Regimes of hydrochar yield from hydrothermal degradation of various lignocellulosic biomass: A review

Abstract

Hydrothermal carbonization (HTC) technique is used to convert lignocellulosic biomass into carbon-rich solid fuel. The product, hydrochar, finds a multitude of applications as a fuel, catalyst, adsorbent, etc. This paper reviews the different feedstock suitable for HTC that are experimentally investigated and classifies them into five categories like woody biomass, plant biomass, agricultural biomass, algae, and municipal solid waste (MSW). The operating regimes and hydrochar yields for each category are systematically reviewed and presented. With 75% hydrochar yield and high calorific value, the food waste of MSW makes an excellent candidate for HTC feedstock. The conversion mechanisms of each constituent of biomass are also discussed. Different parameters that significantly affect the process yield are temperature, residence time, pH, and, water to biomass ratio. Improvement in the quality of hydrochar can be attained by using the assistance of microwaves. Different characterization techniques are discussed briefly and energy content obtained in each type of feedstock is comprehensively presented. The best operating regime for the process having a temperature range of 180–240 °C with a slightly acidic pH in feed condition. Further rigorous and extensive research on surface characteristics and deactivation mechanism for catalyst/adsorbent applications is required to appropriately identify the suitable feedstock.
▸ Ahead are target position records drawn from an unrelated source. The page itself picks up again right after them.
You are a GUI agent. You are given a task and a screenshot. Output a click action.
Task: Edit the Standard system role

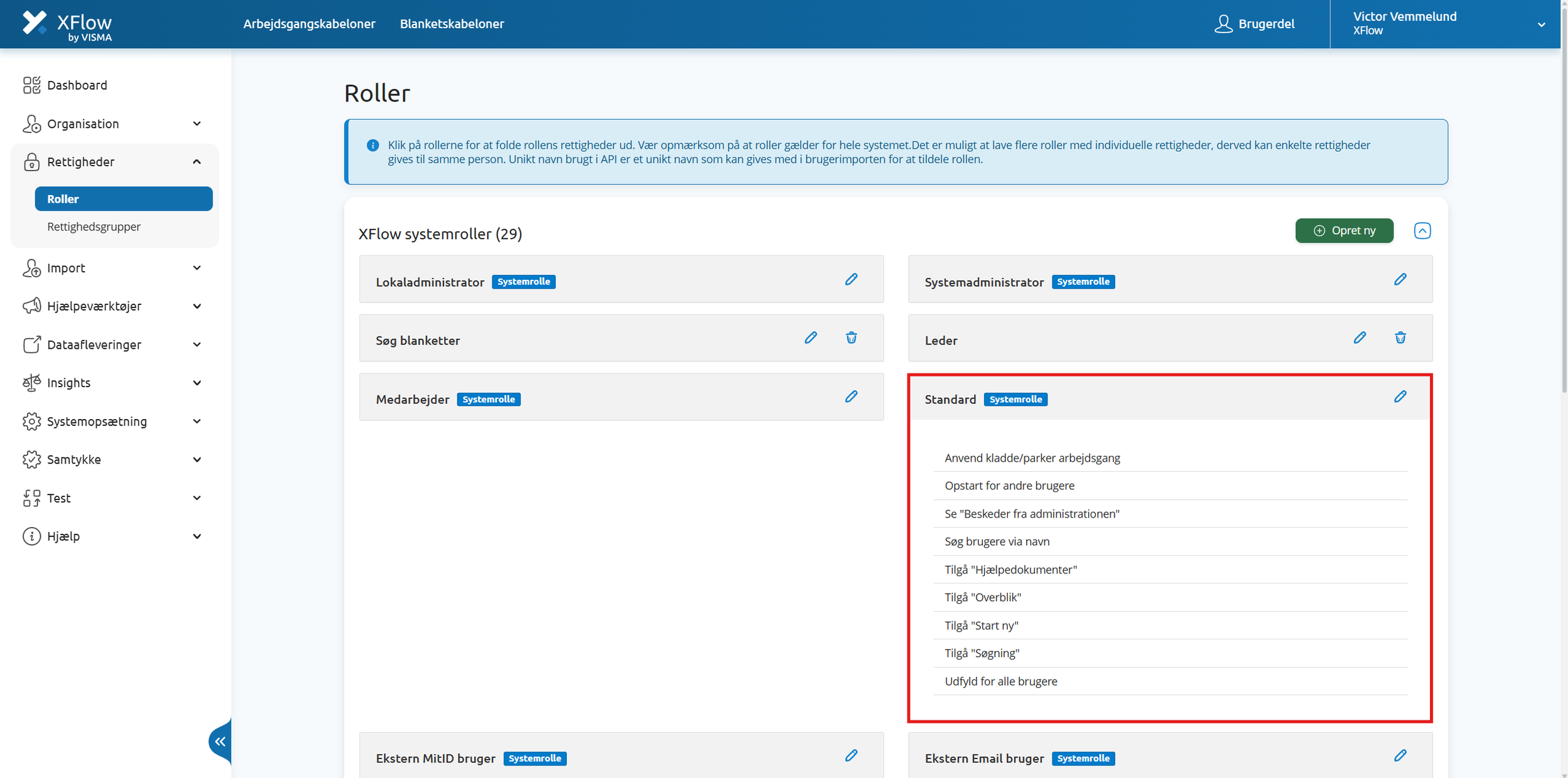(x=1400, y=397)
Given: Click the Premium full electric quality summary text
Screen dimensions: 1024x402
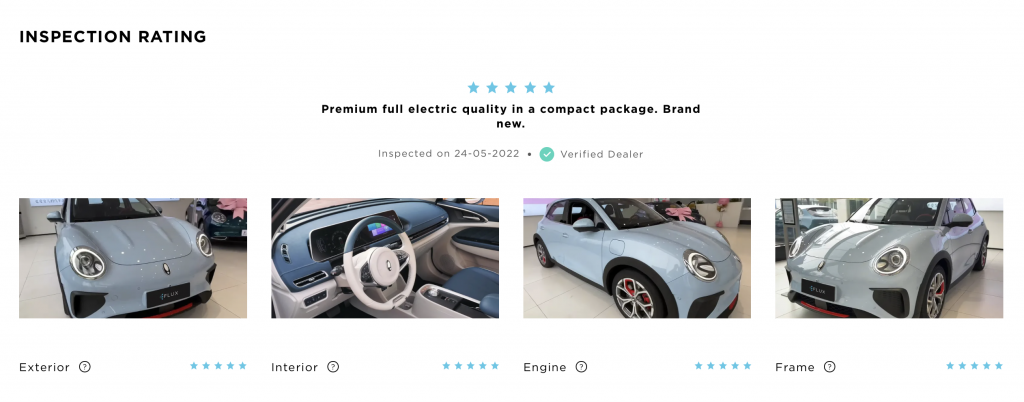Looking at the screenshot, I should (x=511, y=116).

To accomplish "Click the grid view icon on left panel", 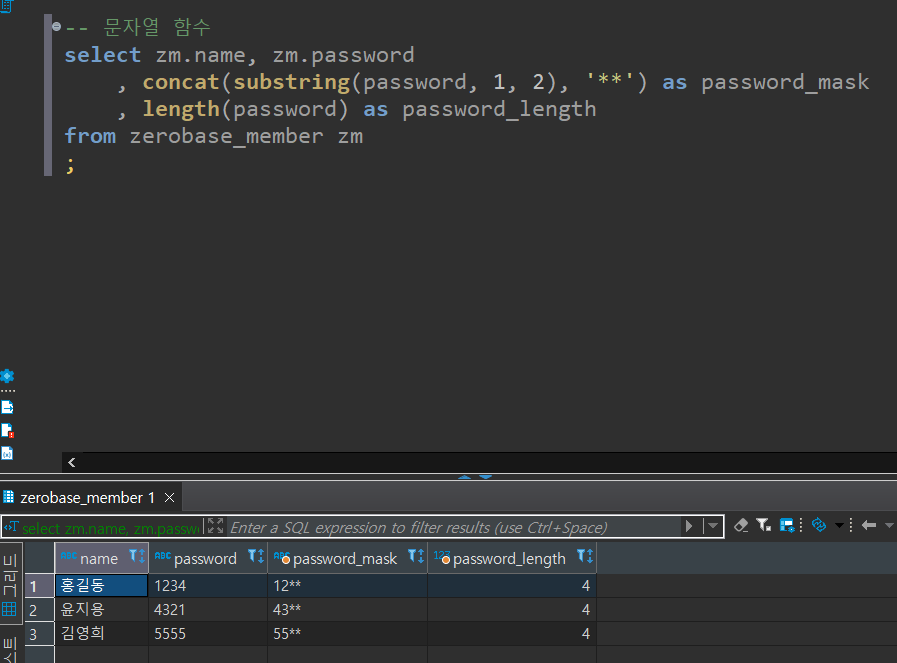I will (9, 608).
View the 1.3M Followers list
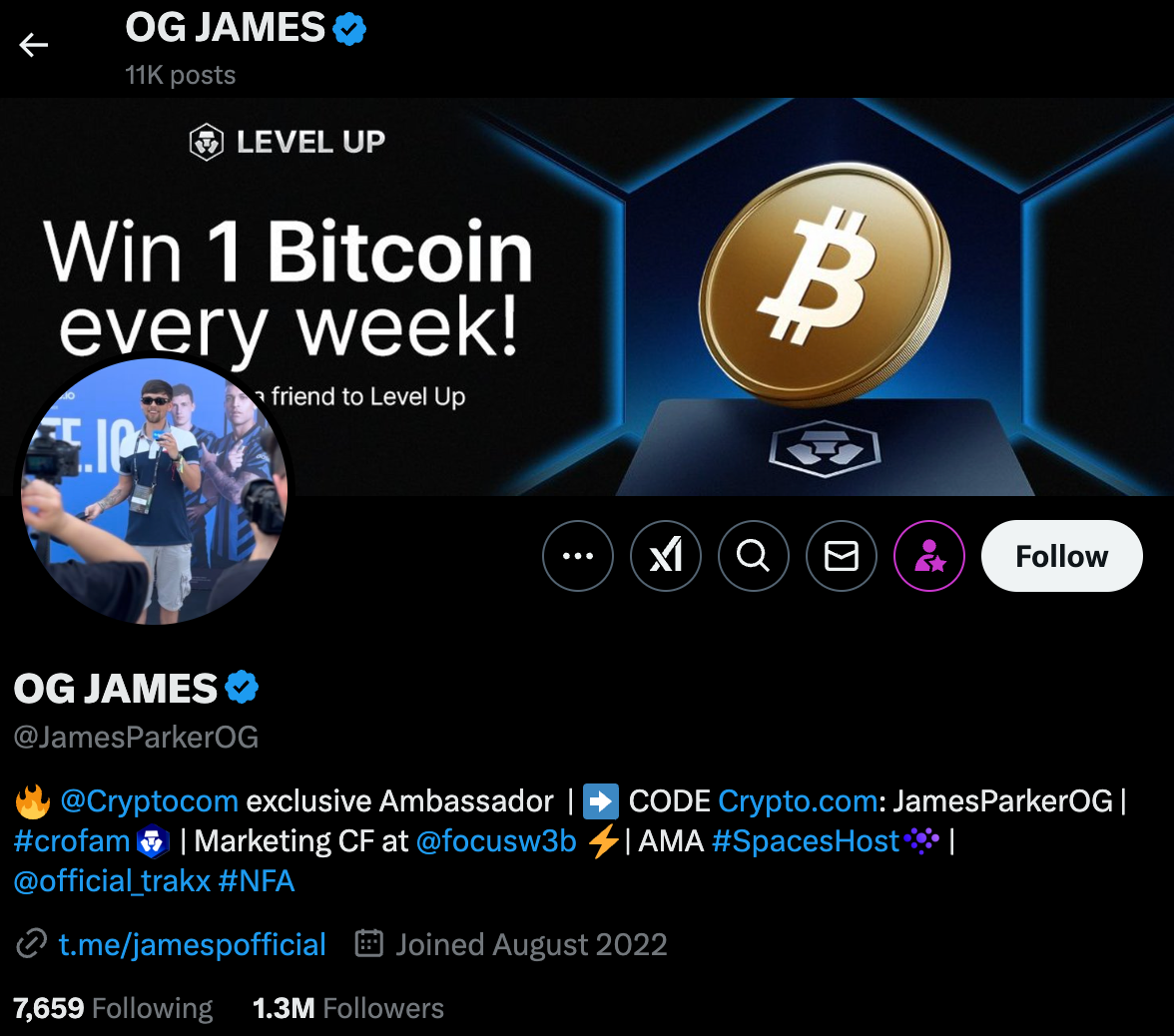1174x1036 pixels. pos(348,1008)
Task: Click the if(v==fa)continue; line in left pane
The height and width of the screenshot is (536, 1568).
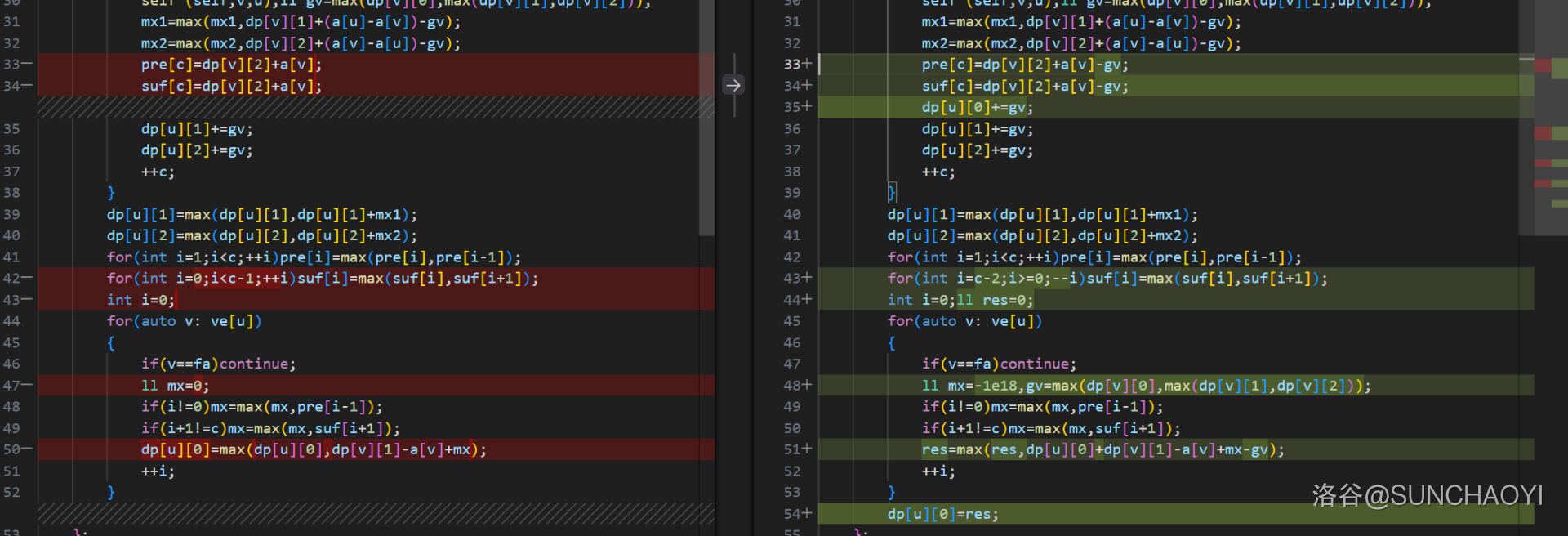Action: click(x=218, y=364)
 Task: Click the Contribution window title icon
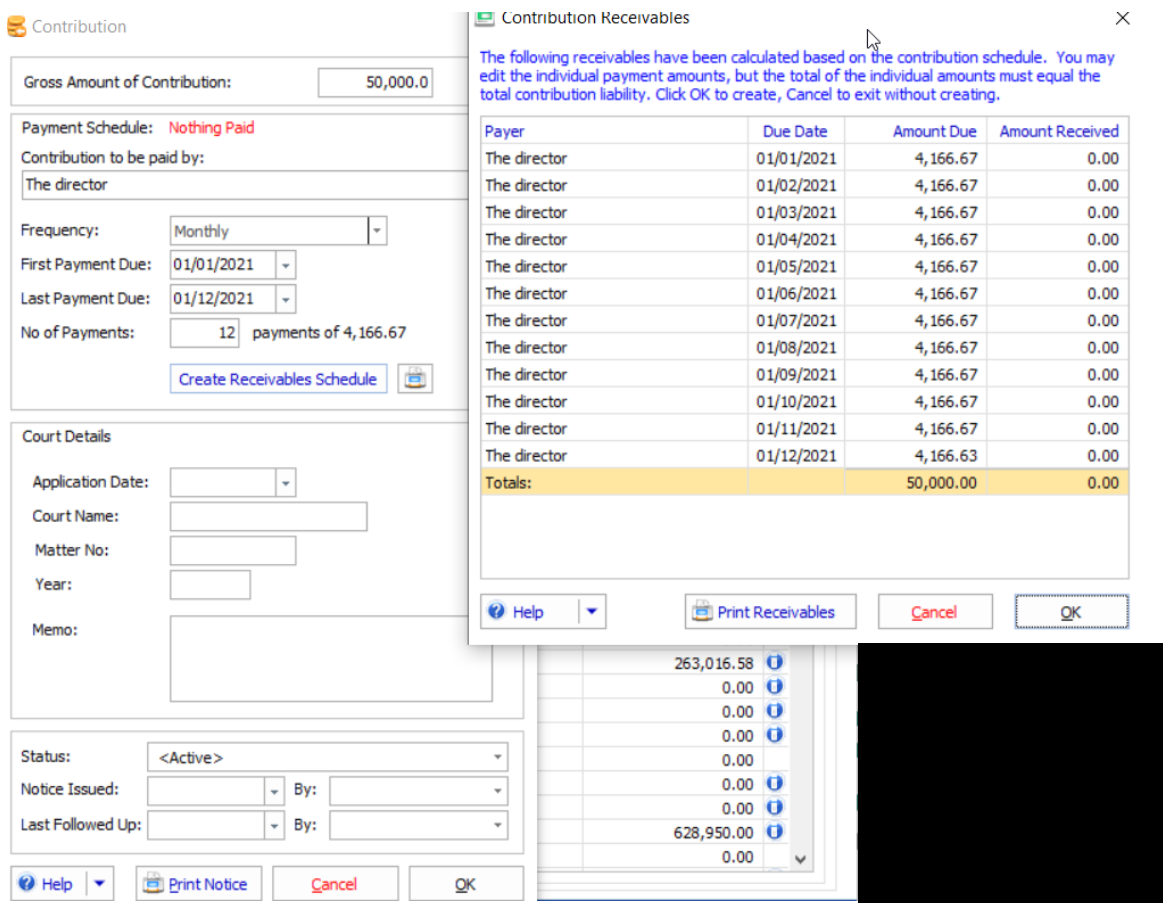click(16, 27)
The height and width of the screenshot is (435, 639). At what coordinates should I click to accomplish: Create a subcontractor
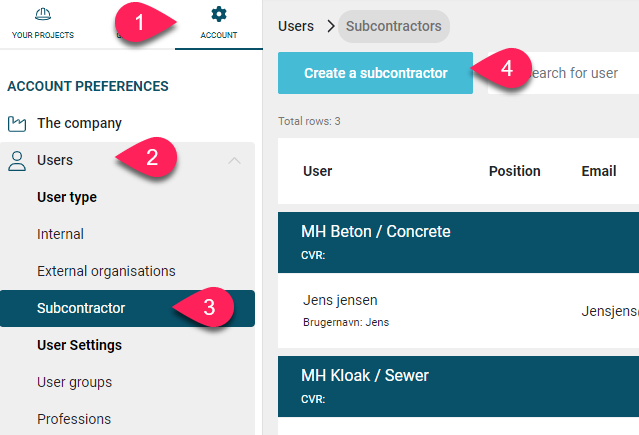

Further research is also required to ascertain the behavior of other organic compounds, their degradation mechanism in biomass, and analyze the liquid and gaseous by-products obtained. • Biomass feedstock for HTC is categorized and the operating regimes are reviewed. • Feedstock and temperature considerably affects hydrochar yield and quality. • High hydrochar yields for any feedstock can be obtained between 180 and 220 °C. • Among all feedstock, food waste produces the highest yield with HHV of 30–33 MJ/kg. • Intermediate and by-products of HTC process needs further investigation.